Longtemps privé de toutes les formes d'expression de son génie, folklorisé par l'occupant, réduit à des manifestations primaires et caricaturales - de sa sonorité n'était retenue que la note gutturale et de son geste que l'élan brutal - le public avait hâte de renouer avec la finesse de son verbe, la légèreté de ses chants, la subtilité de ses « goual » et la féerie de ses « halka ». La rencontre des deux envies, des deux besoins ne s'est pas faite. A qui la faute ? A la programmation dans des lieux inadaptés dont le choix ne répondait qu'au souci d'aller à la rencontre de la population ? A un public non informé, indiscipliné et prompt à l'escarmouche? Aux gardiens de la paix qui n'ont appris à maintenir l'ordre que par la répression ?  

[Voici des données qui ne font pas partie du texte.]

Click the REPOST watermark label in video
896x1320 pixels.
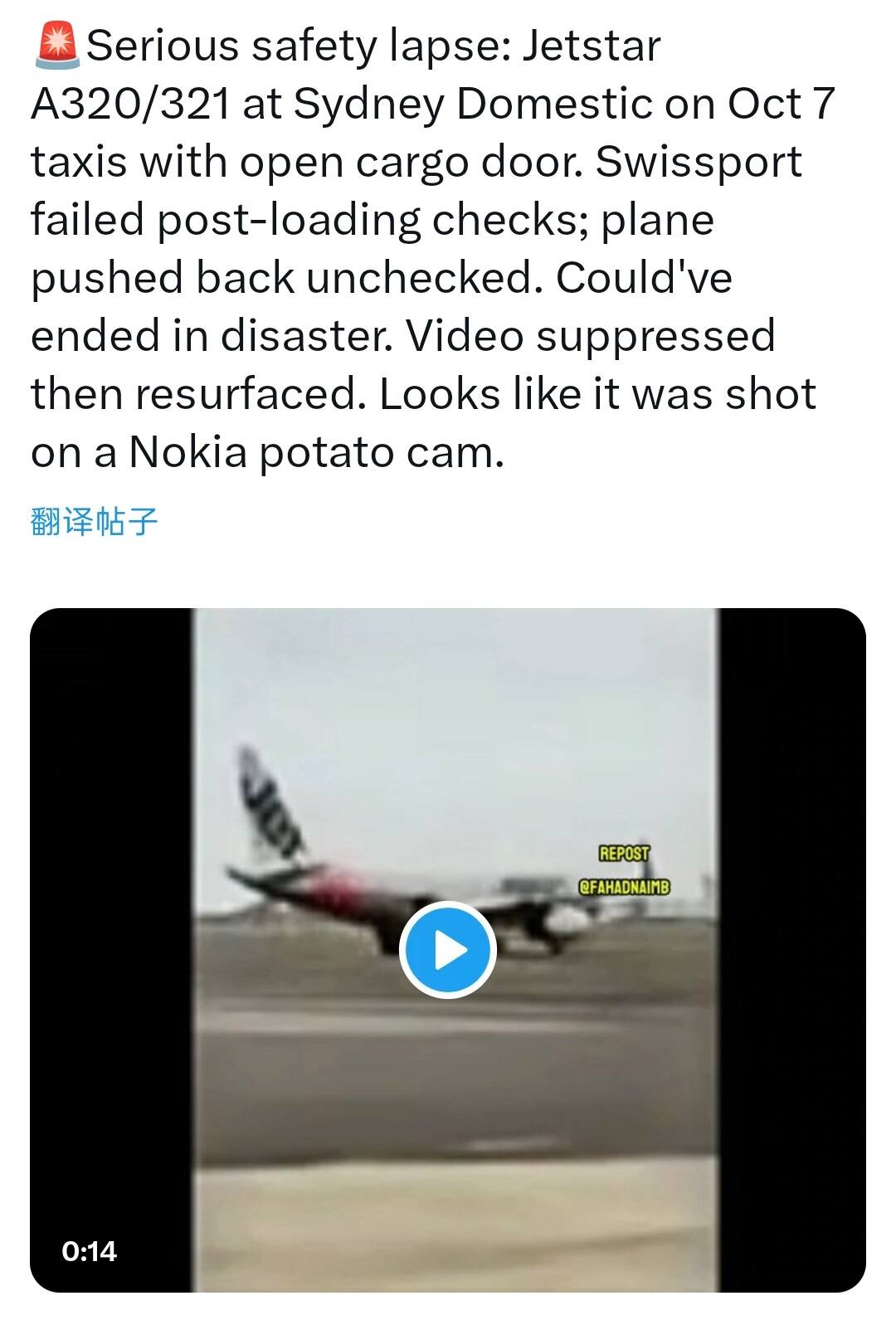click(x=625, y=853)
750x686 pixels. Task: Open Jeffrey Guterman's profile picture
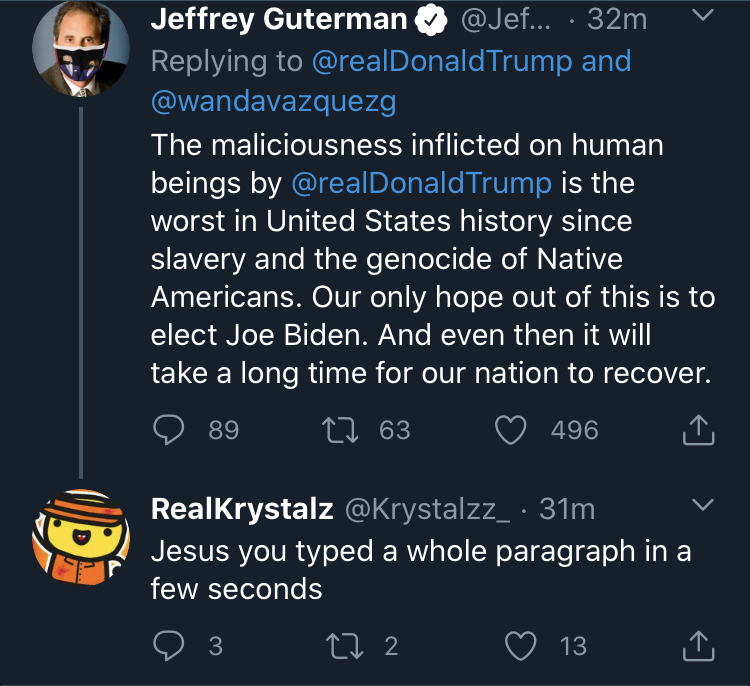tap(80, 49)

A l'absence d'une communication qui aurait présenté la pièce et insisté sur ses spécificités ? Mais, dans une telle situation, il ne s'agit pas d'ergoter sur des raisons qui, chacune prise à part, n'a aucun caractère décisif. L'élan convulsif de tout soumettre à sa logique n'isole- t-il pas l'élite de sa société encore en construction ? Le refus d'être prisonnier de l'académisme autorise-t-il la fuite éperdue dans l'avant- garde ? N'amène-t-il pas l'élite à produire un discours parallèle à la trajectoire de la société ? Coupée de ses racines, la démarche de l'élite ne devient-elle pas inutile et même insensée ?

 Car si l'intellectuel n'est plus lui-même, il ne peut être les autres. Sous la pression de l'Histoire la connaissance ne doit-elle pas s'interroger sur les conditions de son efficacité ?

 Oui si l'élite se contente de témoigner à partir de la ligne de touche, sa pédagogie risque d'être toujours contrariée.